Troubleshooting
For performance related issues, please refer to the tuning guide
Writing Tables
org.apache.parquet.io.InvalidRecordException: Parquet/Avro schema mismatch: Avro field 'col1' not found
It is recommended that schema should evolve in backwards compatible way while using Hudi. Please refer here for more information on avro schema resolution - https://avro.apache.org/docs/1.8.2/spec.html. This error generally occurs when the schema has evolved in backwards incompatible way by deleting some column 'col1' and we are trying to update some record in parquet file which has ay been written with previous schema (which had 'col1'). In such cases, parquet tries to find all the present fields in the incoming record and when it finds 'col1' is not present, the mentioned exception is thrown.
The fix for this is to try and create uber schema using all the schema versions evolved so far for the concerned event and use this uber schema as the target schema. One of the good approaches can be fetching schema from hive metastore and merging it with the current schema.
Sample stacktrace where a field named "toBeDeletedStr" was omitted from new batch of updates : https://gist.github.com/nsivabalan/cafc53fc9a8681923e4e2fa4eb2133fe
java.lang.UnsupportedOperationException: org.apache.parquet.avro.AvroConverters$FieldIntegerConverter
This error will again occur due to schema evolutions in non-backwards compatible way. Basically there is some incoming update U for a record R which is already written to your Hudi dataset in the concerned parquet file. R contains field F which is having certain data type, let us say long. U has the same field F with updated data type of int type. Such incompatible data type conversions are not supported by Parquet FS.
For such errors, please try to ensure only valid data type conversions are happening in your primary data source from where you are trying to ingest.
Sample stacktrace when trying to evolve a field from Long type to Integer type with Hudi : https://gist.github.com/nsivabalan/0d81cd60a3e7a0501e6a0cb50bfaacea
SchemaCompatabilityException: Unable to validate the rewritten record
This can possibly occur if your schema has some non-nullable field whose value is not present or is null. It is recommended to evolve schema in backwards compatible ways. In essence, this means either have every newly added field as nullable or define default values for every new field. See Schema Evolution docs for more.
INT96, INT64 and timestamp compatibility
https://hudi.apache.org/docs/configurations#hoodiedatasourcehive_syncsupport_timestamp
I am seeing lot of archive files. How do I control the number of archive commit files generated?
Please note that in cloud stores that do not support log append operations, Hudi is forced to create new archive files to archive old metadata operations.
You can increase hoodie.commits.archival.batch
moving forward to increase the number of commits archived per archive file.

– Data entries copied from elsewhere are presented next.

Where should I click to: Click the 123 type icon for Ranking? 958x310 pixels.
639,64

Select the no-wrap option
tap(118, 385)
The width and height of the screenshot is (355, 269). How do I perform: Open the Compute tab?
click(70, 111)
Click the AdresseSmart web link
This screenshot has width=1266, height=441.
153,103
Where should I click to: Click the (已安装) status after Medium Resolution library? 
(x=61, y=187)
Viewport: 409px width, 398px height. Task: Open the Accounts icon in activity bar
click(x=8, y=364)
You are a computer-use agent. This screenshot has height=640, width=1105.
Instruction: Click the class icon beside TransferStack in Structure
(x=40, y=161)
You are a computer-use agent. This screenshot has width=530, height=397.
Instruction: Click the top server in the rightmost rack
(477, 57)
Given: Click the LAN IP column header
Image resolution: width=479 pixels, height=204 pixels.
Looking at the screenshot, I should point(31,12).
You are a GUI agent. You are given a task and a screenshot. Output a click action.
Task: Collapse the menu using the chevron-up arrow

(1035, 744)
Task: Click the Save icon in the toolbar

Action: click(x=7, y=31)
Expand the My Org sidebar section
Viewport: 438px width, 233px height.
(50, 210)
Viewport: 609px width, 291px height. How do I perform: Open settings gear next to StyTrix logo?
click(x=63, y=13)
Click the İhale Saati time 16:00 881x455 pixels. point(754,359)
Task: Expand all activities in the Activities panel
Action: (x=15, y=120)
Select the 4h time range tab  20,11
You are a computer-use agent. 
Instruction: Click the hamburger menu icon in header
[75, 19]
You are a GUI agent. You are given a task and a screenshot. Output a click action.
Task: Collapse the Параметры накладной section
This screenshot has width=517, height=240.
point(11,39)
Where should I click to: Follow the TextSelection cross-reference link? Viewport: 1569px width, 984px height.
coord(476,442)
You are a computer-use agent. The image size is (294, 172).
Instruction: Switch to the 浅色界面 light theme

In addition, you can increase the difference between the 2 watermark configurations : hoodie.keep.max.commits
(default : 30)
and hoodie.keep.min.commits
(default : 20). This way, you can reduce the number of archive files created and also
at the same time increase the number of metadata archived per archive file. Note that post 0.7.0 release where we are
adding consolidated Hudi metadata (RFC-15),
the follow up work would involve re-organizing archival metadata so that we can do periodic compactions to control
file-sizing of these archive files.
How can I resolve the NoSuchMethodError from HBase when using Hudi with metadata table on HDFS?
From 0.11.0 release, we have upgraded the HBase version to 2.4.9, which is released based on Hadoop 2.x. Hudi's metadata
table uses HFile as the base file format, relying on the HBase library. When enabling metadata table in a Hudi table on
HDFS using Hadoop 3.x, NoSuchMethodError can be thrown due to compatibility issues between Hadoop 2.x and 3.x.
To address this, here's the workaround:
(1) Download HBase source code from https://github.com/apache/hbase
;
(2) Switch to the source code of 2.4.9 release with the tag rel/2.4.9
:
git checkout rel/2.4.9
(3) Package a new version of HBase 2.4.9 with Hadoop 3 version:
mvn clean install -Denforcer.skip -DskipTests -Dhadoop.profile=3.0 -Psite-install-step
(4) Package Hudi again.
How can I resolve the RuntimeException saying hbase-default.xml file seems to be for an older version of HBase
?
This usually happens when there are other HBase libs provided by the runtime environment in the classpath, such as
Cloudera CDP stack, causing the conflict. To get around the RuntimeException, you can set the
hbase.defaults.for.version.skip
to true
in the hbase-site.xml
configuration file, e.g., overwriting the config
within the Cloudera manager.
I see two different records for the same record key value, each record key with a different timestamp format. How is this possible?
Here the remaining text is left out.